Key Points
- Dell forecasts AI server revenue will double to $50 billion by fiscal 2027.
- Shares jump 11% premarket alongside dividend hike and $10B buyback.
- Memory cost pressures weigh on PCs but AI momentum offsets cyclicality.
Shares of Dell Technologies jumped 11% in premarket trading after the company projected that revenue from its artificial intelligence server business will double in fiscal 2027, highlighting sustained momentum in AI infrastructure spending.
Trading around $135.17 before the open, Dell is poised for its highest level in more than two months.
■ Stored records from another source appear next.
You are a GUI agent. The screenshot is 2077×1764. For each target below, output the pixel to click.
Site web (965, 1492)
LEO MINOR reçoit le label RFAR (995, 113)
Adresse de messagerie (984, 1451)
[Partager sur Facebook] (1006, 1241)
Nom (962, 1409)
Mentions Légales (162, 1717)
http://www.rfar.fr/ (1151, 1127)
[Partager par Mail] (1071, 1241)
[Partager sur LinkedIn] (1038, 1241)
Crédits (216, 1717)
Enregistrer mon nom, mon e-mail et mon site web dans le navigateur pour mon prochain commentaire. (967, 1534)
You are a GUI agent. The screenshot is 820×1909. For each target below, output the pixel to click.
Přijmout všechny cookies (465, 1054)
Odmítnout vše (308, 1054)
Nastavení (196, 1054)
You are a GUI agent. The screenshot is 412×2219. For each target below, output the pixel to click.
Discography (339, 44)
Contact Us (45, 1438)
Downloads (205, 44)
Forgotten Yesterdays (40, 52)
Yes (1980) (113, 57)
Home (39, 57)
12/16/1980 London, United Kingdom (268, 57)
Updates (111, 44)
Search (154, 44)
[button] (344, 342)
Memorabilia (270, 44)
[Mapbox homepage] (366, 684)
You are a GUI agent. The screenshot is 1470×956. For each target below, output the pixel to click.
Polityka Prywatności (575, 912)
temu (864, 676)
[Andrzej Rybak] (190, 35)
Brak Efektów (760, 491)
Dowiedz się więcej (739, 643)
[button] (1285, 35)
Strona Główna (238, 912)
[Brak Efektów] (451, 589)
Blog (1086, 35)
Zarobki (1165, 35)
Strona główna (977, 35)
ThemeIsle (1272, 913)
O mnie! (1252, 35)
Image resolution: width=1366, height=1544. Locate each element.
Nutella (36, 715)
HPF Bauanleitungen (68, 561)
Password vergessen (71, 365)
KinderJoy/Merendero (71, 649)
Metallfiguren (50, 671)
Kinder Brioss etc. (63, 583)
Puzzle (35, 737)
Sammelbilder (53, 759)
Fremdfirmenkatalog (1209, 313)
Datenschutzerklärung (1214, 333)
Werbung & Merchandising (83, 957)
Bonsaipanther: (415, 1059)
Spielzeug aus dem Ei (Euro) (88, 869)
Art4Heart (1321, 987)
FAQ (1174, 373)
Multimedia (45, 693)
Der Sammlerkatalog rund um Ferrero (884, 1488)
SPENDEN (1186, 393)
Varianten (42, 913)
Investors also welcomed a 20% increase in cash dividends and a newly authorized $10 billion share repurchase program, reinforcing management’s confidence in forward earnings visibility.
AI Servers Drive Revenue Inflection
Dell expects AI server revenue to rise 103% to approximately $50 billion in fiscal 2027. The forecast positions the company among the primary beneficiaries of a global AI infrastructure wave, with hyperscalers and enterprises projected to spend at least $630 billion this year on data centers, chips, and networking equipment.
Unlike chipmakers that dominate headlines, Dell operates as a systems integrator — assembling and deploying AI compute platforms tailored for Tier 2 cloud providers and enterprise customers. This segment has become a powerful earnings driver, offering higher-margin opportunities relative to traditional hardware cycles.
Analysts at J.P. Morgan raised price targets, with projections suggesting potential upside toward $165 over the next year — roughly 36% above its prior close.
Balancing AI Growth with PC Headwinds
While AI servers are accelerating, Dell’s legacy PC business faces cost pressures. Memory chip prices have surged as manufacturers redirect supply toward AI data center components. Research firm TrendForce recently revised first-quarter 2026 DRAM price growth to 90%–95% sequentially, signaling tight supply conditions.
Rising memory costs could particularly pressure Dell’s gaming PC segment, where performance hinges on high-speed DRAM. However, Dell has demonstrated stronger cost management than competitors such as HP Inc. and Lenovo Group, helping preserve margin stability.
The ability to offset cyclical PC softness with AI server strength underscores a broader strategic pivot.
Capital Returns Signal Confidence
The 20% dividend hike and $10 billion buyback authorization amplify the bullish narrative. In capital-intensive hardware markets, robust cash returns often signal management’s conviction in durable earnings growth.
Dell’s stock has significantly outperformed HP and Lenovo over the past year, reflecting investor preference for companies most directly exposed to AI infrastructure scaling.
Looking ahead, the sustainability of AI capital expenditures will remain the central debate. If enterprise AI deployment broadens beyond hyperscalers, Dell’s systems-level positioning could offer continued revenue leverage. Conversely, any slowdown in AI investment could test the durability of the current rally.
For now, the market is rewarding Dell’s blend of AI-driven growth and shareholder-friendly capital allocation.